* **Assignment**: Report every line of the records below that includes the string "Create".

Data records:

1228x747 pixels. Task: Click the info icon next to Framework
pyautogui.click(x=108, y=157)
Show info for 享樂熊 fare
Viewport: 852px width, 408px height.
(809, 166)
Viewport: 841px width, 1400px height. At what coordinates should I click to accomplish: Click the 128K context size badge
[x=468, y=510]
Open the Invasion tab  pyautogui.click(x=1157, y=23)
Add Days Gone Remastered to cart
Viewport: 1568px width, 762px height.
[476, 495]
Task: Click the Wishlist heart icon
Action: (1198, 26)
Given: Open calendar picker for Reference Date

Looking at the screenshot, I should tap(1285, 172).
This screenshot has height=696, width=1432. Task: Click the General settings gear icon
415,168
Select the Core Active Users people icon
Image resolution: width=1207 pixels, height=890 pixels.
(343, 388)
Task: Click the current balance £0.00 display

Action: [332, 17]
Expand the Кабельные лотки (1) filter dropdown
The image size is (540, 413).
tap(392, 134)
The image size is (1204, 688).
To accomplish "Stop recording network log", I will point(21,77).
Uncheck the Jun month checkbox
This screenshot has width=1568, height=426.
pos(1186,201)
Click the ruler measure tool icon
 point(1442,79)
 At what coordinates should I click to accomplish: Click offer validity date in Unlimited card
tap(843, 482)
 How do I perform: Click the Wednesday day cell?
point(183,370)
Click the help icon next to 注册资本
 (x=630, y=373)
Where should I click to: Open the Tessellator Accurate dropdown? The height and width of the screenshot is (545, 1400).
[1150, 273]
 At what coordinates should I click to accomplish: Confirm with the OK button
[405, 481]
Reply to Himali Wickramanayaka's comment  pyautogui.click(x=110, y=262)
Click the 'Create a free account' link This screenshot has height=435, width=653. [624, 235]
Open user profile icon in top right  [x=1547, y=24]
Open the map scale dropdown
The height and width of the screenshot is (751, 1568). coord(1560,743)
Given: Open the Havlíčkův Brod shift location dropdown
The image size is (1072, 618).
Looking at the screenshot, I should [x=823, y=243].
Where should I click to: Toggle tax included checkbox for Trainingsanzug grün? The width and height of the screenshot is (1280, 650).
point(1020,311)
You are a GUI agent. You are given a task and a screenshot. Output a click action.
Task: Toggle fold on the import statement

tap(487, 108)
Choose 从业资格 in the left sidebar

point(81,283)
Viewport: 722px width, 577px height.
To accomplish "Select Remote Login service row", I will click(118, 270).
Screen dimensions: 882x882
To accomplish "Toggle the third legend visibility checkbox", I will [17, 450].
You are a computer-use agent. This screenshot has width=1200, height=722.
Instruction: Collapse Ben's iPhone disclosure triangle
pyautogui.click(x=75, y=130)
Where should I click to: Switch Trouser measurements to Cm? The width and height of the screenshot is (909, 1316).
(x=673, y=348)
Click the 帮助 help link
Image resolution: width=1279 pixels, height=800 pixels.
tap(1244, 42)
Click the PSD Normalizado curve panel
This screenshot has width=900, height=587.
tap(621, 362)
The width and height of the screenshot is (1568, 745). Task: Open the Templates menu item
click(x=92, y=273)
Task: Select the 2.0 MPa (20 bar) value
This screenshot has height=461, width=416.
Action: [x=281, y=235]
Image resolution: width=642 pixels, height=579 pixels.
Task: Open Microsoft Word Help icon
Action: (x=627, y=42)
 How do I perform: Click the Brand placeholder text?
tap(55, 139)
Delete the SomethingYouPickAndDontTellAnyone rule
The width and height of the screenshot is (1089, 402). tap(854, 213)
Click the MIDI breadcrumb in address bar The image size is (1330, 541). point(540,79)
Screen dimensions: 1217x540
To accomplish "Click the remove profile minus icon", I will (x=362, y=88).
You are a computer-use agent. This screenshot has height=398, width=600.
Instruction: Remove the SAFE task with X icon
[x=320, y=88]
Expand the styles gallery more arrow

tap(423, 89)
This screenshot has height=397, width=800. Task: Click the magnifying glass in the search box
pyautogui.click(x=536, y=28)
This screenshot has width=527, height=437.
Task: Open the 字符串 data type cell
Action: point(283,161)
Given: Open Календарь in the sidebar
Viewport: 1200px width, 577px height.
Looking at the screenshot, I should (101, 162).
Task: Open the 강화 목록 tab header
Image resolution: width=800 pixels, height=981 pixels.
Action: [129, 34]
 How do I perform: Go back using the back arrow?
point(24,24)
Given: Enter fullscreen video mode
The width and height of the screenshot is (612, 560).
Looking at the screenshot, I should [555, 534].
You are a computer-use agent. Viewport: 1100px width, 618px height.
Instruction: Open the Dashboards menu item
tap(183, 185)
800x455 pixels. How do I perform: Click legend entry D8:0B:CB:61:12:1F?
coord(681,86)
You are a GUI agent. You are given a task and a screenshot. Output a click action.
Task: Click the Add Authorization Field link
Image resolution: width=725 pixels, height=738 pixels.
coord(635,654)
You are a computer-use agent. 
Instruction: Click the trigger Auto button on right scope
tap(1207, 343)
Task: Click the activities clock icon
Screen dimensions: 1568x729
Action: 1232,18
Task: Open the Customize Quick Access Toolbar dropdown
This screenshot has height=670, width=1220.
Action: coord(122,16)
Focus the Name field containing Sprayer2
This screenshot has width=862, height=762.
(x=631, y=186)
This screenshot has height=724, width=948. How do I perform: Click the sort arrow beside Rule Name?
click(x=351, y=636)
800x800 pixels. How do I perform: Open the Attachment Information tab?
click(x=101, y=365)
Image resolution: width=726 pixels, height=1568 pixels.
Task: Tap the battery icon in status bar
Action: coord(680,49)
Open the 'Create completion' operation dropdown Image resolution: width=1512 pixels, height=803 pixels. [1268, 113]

* **Your solution**:
Click the 'Create a free account' link This screenshot has height=435, width=653. [624, 235]
Open the 'Create completion' operation dropdown Image resolution: width=1512 pixels, height=803 pixels. [1268, 113]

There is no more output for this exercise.